The four-year inquiry, which examined over one million pieces of evidence, also found that Hampshire Police, hospital management, the General Medical Council (GMC), the Nursing and Midwifery Council, and the Crown Prosecution Service (CPS) had “all failed to act in ways that would have better protected patients and relatives”.

There was an “institutionalised regime of prescribing and administering dangerous doses of a hazardous combination of medication not clinically indicated or justified, with patients and relatives powerless in their relationship with professional staff”, the Gosport Independent Panel investigation found.

An additional 200 patients were “probably” also killed by opiate painkillers when taking into account missing records, the report noted.

A source told The Times that the panel would not be pressing for a criminal investigation as “it is not in our remit.”

Alarm bells were first raised in 1998 when the daughter of 91-year-old Gladys Richards reported to police concerns about Dr Barton’s opioid prescription after her mother died following recovery from a hip operation.

Police then launched an investigation into the deaths of 92 patients in 2002, and in 2006 the CPS decided that there was insufficient evidence to prosecute.
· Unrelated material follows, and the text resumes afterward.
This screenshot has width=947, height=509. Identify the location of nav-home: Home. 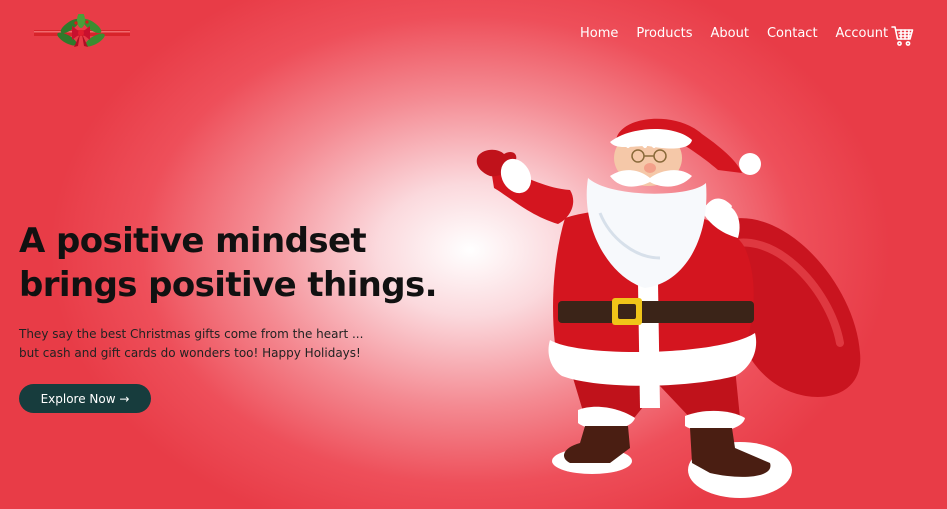
(599, 34).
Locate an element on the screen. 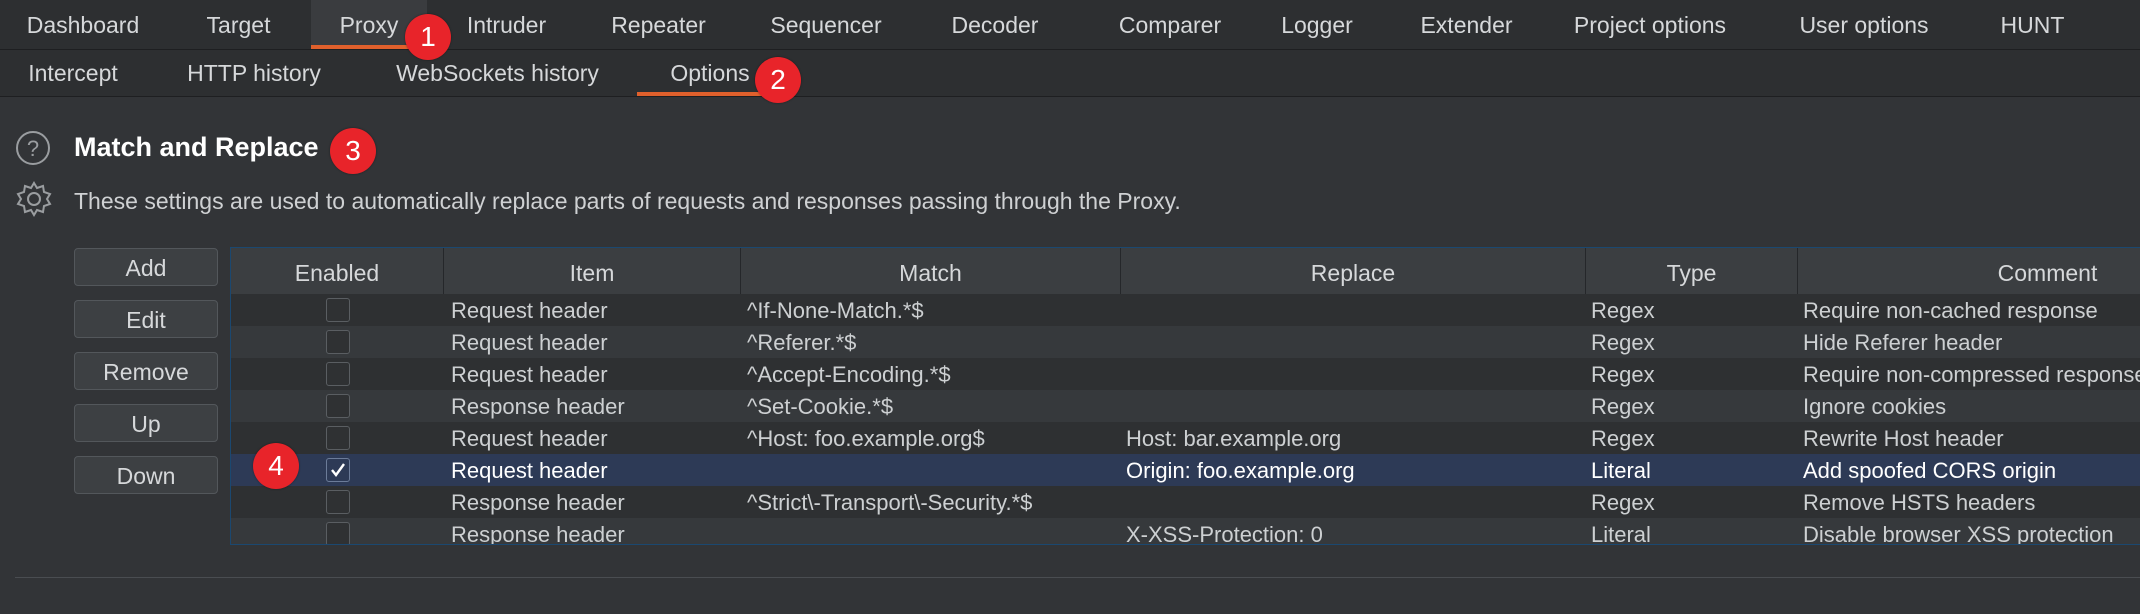 This screenshot has width=2140, height=614. table-header: Enabled Item Match Replace Type Comment is located at coordinates (1186, 272).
Dr Barton, described as “brusque and indifferent”, was found guilty of professional misconduct related to 12 patient deaths in 2010 by the GMC – but was not struck off the medical register and retired after the findings.

The panel found failings across the spectrum of medical professionals, as well, saying that though nurses administering the drug were not responsible for Dr Barton’s diamorphine prescriptions, they failed to challenge it. In addition, consultants who “were aware” of the opioid administration “did not intervene to stop the practice”.

It was not until 2013 that the Baker Report found that opiate painkillers had likely “shortened the lives of some patients”. The review, by Richard Baker of the University of Leicester, was commissioned in 2003 but the department of health refused to publish it until a decade later, reports The Guardian.

Conservative MP for Gosport Caroline Dinenage highlighted the failures by authorities to investigate despite concerns being raised by relatives who have led this cause for two decades.

“The Crown Prosecution Service needs to look at it, Hampshire Constabulary need to look at it,” Ms. Dinenage said.

“I became an MP in 2010 and some of my constituents came to see me about it and at that point, there were inquests that still had not been completed. The Baker Report had been published in 2013 – it had been written in 2002. It’s taken all this time to get to the truth.”

In June, Breitbart London reported that Secretary of State for Health Jeremy Hunt will make it harder to strike off doctors who kill their patients, saying that he wants them to be allowed to “learn from their mistakes” and that “the NHS will support them to learn, rather than seek to blame”.